Out of left field, Councillors Long and Whitmarsh said they don’t want to push this back 3 months. Councillor Richter liked Councillor Davis’ plan and reminded them that everyone was on page with January – within the next 40 days. Mayor Froese continued to argue that Council has a lot of hard work coming up and the public will have 18-24 months for input and this delay is unnecessary.
It was Councillor Steve Ferguson, however, who closed the discussion with the truest summary of the topic:
“[Staff] did an exceptional job, they took their time… a little, a tiny bit extra time for us to sit down and roll up our sleeves and review whats been presented, I don’t think that’s going to be any detriment to what we want from Brookswood Fernridge, we want the very best and taking a little extra time certainly won’t hurt…” – Councillor Steve Ferguson
- DEFERRAL carries 7-2 with Mayor Froese, Councillor Long opposed
Regarding the planning team, I agree that every taxpayer has a right for input, perhaps at various stages of the process. However, I do worry about the potential of having a group of non-residents sitting on a planning committee where their interests are short term financial and speculative instead of planning and lifestyle based. While the planning committee may not be making policy decisions, a team with a strong speculative presence will provide much different recommendations to Council than a group with interests in long term future of the community.
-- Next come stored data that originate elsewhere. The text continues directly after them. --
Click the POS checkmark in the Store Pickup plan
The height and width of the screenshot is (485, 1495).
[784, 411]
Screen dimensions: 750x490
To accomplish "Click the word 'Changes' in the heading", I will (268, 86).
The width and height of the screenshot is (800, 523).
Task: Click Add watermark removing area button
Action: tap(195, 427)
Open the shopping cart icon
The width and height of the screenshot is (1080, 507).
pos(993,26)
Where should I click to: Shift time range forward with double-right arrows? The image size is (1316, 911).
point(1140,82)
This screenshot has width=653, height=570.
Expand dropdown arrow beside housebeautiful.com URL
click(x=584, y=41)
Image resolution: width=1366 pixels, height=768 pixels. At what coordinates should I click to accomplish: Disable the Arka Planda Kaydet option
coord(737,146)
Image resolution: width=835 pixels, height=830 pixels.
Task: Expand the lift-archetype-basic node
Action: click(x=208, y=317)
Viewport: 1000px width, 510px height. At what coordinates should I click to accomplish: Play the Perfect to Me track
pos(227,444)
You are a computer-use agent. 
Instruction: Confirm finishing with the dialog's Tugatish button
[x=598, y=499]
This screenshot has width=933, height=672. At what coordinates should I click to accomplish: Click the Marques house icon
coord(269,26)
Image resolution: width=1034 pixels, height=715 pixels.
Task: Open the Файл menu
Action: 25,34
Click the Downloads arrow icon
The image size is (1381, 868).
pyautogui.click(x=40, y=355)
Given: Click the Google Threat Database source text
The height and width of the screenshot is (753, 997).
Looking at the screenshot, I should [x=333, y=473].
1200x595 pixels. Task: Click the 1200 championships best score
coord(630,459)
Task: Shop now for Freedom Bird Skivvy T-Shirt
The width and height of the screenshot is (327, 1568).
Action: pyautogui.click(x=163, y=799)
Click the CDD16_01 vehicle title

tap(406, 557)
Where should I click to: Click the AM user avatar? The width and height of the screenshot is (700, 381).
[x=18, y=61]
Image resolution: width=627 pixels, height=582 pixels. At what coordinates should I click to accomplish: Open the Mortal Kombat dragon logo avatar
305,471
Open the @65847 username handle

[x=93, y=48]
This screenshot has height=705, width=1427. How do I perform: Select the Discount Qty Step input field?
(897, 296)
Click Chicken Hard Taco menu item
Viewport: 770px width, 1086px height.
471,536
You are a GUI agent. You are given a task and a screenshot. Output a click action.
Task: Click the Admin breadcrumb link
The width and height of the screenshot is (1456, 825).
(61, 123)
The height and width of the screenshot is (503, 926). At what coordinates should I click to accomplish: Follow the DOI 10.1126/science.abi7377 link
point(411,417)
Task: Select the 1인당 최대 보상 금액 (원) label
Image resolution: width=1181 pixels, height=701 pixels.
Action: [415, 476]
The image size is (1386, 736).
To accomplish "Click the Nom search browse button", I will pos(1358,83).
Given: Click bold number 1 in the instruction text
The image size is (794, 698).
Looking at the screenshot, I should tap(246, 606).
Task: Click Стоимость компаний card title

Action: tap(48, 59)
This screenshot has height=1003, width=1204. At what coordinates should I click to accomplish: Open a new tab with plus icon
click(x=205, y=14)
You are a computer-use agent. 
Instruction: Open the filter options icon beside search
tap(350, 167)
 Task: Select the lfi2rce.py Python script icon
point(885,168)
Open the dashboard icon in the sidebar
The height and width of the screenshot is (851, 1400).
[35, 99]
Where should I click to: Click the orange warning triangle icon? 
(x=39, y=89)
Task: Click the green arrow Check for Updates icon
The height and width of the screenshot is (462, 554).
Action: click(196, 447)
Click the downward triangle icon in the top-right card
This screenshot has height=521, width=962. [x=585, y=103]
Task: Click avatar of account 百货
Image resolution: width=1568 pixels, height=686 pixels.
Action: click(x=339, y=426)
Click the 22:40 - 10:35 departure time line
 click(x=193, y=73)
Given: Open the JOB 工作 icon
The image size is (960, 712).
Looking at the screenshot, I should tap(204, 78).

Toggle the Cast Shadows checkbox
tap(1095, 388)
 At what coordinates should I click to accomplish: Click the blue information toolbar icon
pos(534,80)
I share Councillor Woodward’s frustrations with the concurrent planning. There is no reason for it beyond just trying to get shovels in the ground as fast as possible. The Willoughby OCP was adopted in 1998 and there have been 11 plans worked on and adopted with their own planning teams over the past 20 years. Compared to Willoughby, the entire Brookswood process is looking shortchanged: rushed to satisfy landowners. The optics are blatantly in favour of speculators, not a long term vision for the community.
When most of the members of Council with the lowest support in Brookswood are advocating for speculative involvement, concurrent consultations and rushed engagement, and those with the highest support in the neighbourhood suggesting the opposite, I think that the public should be paying attention. Who do you think is truly representing the people of Brookswood and looking for a better planning process?
Election 2018 Results, George Preston Recreation Centre Polls:
- David Davis (1133)
- Anna Remenik (1132)*
- Kim Richter (1091)
- Jack Froese (1056)*
- Eric Woodward (1000)
- Petrina Arnason (999)
- Michael V. Pratt (894)
- Michelle Connerty (890)
- Margaret Kunst (821)
- Steve Ferguson (796)
- Harold Whittell (789)
- Blair Whitmarsh (762)
- Bob Long (716)
*Denotes Mayoral candidate. Bold denotes elected official.